EXERCISE: Format every line of the entries below as a JSON list of strings, one string per line, leaving out blank lines.

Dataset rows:

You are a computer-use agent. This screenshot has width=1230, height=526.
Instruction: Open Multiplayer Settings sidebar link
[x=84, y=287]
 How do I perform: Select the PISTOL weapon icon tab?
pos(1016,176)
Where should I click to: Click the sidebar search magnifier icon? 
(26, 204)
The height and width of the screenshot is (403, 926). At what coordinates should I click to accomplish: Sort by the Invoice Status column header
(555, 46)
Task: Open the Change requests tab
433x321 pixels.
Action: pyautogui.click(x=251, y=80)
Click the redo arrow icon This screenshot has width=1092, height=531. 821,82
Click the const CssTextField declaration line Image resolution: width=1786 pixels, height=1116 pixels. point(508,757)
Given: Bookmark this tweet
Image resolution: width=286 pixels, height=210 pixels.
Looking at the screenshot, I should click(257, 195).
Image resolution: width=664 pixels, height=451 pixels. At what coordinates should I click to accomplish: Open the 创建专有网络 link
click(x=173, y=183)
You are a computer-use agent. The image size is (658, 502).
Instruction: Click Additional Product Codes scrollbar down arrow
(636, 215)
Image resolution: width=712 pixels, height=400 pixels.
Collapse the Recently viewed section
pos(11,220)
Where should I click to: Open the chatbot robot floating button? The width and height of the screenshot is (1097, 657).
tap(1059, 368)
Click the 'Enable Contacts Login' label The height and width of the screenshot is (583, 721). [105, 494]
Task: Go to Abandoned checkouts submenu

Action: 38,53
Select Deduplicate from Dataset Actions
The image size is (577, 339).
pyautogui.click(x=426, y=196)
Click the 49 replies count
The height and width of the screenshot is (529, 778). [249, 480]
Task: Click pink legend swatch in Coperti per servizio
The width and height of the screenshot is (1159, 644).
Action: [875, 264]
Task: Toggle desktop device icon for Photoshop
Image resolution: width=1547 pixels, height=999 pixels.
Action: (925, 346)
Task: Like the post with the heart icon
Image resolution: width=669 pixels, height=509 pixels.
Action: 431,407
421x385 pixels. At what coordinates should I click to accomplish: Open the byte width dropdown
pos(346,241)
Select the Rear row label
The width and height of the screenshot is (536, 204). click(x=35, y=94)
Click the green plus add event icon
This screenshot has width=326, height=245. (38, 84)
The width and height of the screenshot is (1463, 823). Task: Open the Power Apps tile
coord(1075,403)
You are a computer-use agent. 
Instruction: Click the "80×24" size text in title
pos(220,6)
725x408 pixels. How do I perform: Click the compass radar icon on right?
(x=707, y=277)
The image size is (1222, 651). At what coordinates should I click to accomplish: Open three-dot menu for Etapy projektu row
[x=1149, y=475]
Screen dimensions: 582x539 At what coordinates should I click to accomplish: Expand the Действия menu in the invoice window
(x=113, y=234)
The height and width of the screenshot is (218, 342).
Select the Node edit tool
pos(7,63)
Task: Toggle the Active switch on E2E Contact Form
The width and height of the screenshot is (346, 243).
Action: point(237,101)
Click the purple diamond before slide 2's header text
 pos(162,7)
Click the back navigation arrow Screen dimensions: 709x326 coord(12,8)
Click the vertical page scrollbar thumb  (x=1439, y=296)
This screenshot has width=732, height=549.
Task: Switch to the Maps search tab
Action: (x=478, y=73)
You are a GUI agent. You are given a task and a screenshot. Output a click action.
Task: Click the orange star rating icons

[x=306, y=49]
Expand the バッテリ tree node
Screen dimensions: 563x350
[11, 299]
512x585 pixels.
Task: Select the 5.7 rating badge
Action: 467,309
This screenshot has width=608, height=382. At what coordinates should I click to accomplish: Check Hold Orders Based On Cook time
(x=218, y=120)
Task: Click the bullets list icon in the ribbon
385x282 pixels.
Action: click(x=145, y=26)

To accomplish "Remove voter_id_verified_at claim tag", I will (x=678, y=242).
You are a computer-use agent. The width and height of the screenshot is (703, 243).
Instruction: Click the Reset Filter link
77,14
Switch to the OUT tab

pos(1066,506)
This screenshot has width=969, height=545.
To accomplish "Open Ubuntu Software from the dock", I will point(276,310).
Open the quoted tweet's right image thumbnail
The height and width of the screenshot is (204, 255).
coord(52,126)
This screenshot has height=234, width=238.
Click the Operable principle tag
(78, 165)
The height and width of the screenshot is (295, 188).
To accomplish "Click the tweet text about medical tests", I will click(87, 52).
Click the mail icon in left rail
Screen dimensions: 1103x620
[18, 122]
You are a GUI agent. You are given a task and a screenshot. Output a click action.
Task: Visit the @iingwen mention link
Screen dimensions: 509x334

OUTPUT OF THE EXERCISE:
[
  "You are a computer-use agent. This screenshot has width=1230, height=526.",
  "Instruction: Open Multiplayer Settings sidebar link",
  "[x=84, y=287]",
  " How do I perform: Select the PISTOL weapon icon tab?",
  "pos(1016,176)",
  "Where should I click to: Click the sidebar search magnifier icon? ",
  "(26, 204)",
  "The height and width of the screenshot is (403, 926). At what coordinates should I click to accomplish: Sort by the Invoice Status column header",
  "(555, 46)",
  "Task: Open the Change requests tab",
  "433x321 pixels.",
  "Action: pyautogui.click(x=251, y=80)",
  "Click the redo arrow icon This screenshot has width=1092, height=531. 821,82",
  "Click the const CssTextField declaration line Image resolution: width=1786 pixels, height=1116 pixels. point(508,757)",
  "Given: Bookmark this tweet",
  "Image resolution: width=286 pixels, height=210 pixels.",
  "Looking at the screenshot, I should click(257, 195).",
  "Image resolution: width=664 pixels, height=451 pixels. At what coordinates should I click to accomplish: Open the 创建专有网络 link",
  "click(x=173, y=183)",
  "You are a computer-use agent. The image size is (658, 502).",
  "Instruction: Click Additional Product Codes scrollbar down arrow",
  "(636, 215)",
  "Image resolution: width=712 pixels, height=400 pixels.",
  "Collapse the Recently viewed section",
  "pos(11,220)",
  "Where should I click to: Open the chatbot robot floating button? The width and height of the screenshot is (1097, 657).",
  "tap(1059, 368)",
  "Click the 'Enable Contacts Login' label The height and width of the screenshot is (583, 721). [105, 494]",
  "Task: Go to Abandoned checkouts submenu",
  "Action: 38,53",
  "Select Deduplicate from Dataset Actions",
  "The image size is (577, 339).",
  "pyautogui.click(x=426, y=196)",
  "Click the 49 replies count",
  "The height and width of the screenshot is (529, 778). [249, 480]",
  "Task: Click pink legend swatch in Coperti per servizio",
  "The width and height of the screenshot is (1159, 644).",
  "Action: [875, 264]",
  "Task: Toggle desktop device icon for Photoshop",
  "Image resolution: width=1547 pixels, height=999 pixels.",
  "Action: (925, 346)",
  "Task: Like the post with the heart icon",
  "Image resolution: width=669 pixels, height=509 pixels.",
  "Action: 431,407",
  "421x385 pixels. At what coordinates should I click to accomplish: Open the byte width dropdown",
  "pos(346,241)",
  "Select the Rear row label",
  "The width and height of the screenshot is (536, 204). click(x=35, y=94)",
  "Click the green plus add event icon",
  "This screenshot has width=326, height=245. (38, 84)",
  "The width and height of the screenshot is (1463, 823). Task: Open the Power Apps tile",
  "coord(1075,403)",
  "You are a computer-use agent. ",
  "Instruction: Click the \"80×24\" size text in title",
  "pos(220,6)",
  "725x408 pixels. How do I perform: Click the compass radar icon on right?",
  "(x=707, y=277)",
  "The image size is (1222, 651). At what coordinates should I click to accomplish: Open three-dot menu for Etapy projektu row",
  "[x=1149, y=475]",
  "Screen dimensions: 582x539 At what coordinates should I click to accomplish: Expand the Действия menu in the invoice window",
  "(x=113, y=234)",
  "The height and width of the screenshot is (218, 342).",
  "Select the Node edit tool",
  "pos(7,63)",
  "Task: Toggle the Active switch on E2E Contact Form",
  "The width and height of the screenshot is (346, 243).",
  "Action: point(237,101)",
  "Click the purple diamond before slide 2's header text",
  " pos(162,7)",
  "Click the back navigation arrow Screen dimensions: 709x326 coord(12,8)",
  "Click the vertical page scrollbar thumb  (x=1439, y=296)",
  "This screenshot has width=732, height=549.",
  "Task: Switch to the Maps search tab",
  "Action: (x=478, y=73)",
  "You are a GUI agent. You are given a task and a screenshot. Output a click action.",
  "Task: Click the orange star rating icons",
  "[x=306, y=49]",
  "Expand the バッテリ tree node",
  "Screen dimensions: 563x350",
  "[11, 299]",
  "512x585 pixels.",
  "Task: Select the 5.7 rating badge",
  "Action: 467,309",
  "This screenshot has width=608, height=382. At what coordinates should I click to accomplish: Check Hold Orders Based On Cook time",
  "(x=218, y=120)",
  "Task: Click the bullets list icon in the ribbon",
  "385x282 pixels.",
  "Action: click(x=145, y=26)",
  "To accomplish \"Remove voter_id_verified_at claim tag\", I will (x=678, y=242).",
  "You are a computer-use agent. The width and height of the screenshot is (703, 243).",
  "Instruction: Click the Reset Filter link",
  "77,14",
  "Switch to the OUT tab",
  "pos(1066,506)",
  "This screenshot has width=969, height=545.",
  "To accomplish \"Open Ubuntu Software from the dock\", I will point(276,310).",
  "Open the quoted tweet's right image thumbnail",
  "The height and width of the screenshot is (204, 255).",
  "coord(52,126)",
  "This screenshot has height=234, width=238.",
  "Click the Operable principle tag",
  "(78, 165)",
  "The height and width of the screenshot is (295, 188).",
  "To accomplish \"Click the tweet text about medical tests\", I will click(87, 52).",
  "Click the mail icon in left rail",
  "Screen dimensions: 1103x620",
  "[18, 122]",
  "You are a GUI agent. You are given a task and a screenshot. Output a click action.",
  "Task: Visit the @iingwen mention link",
  "Screen dimensions: 509x334"
]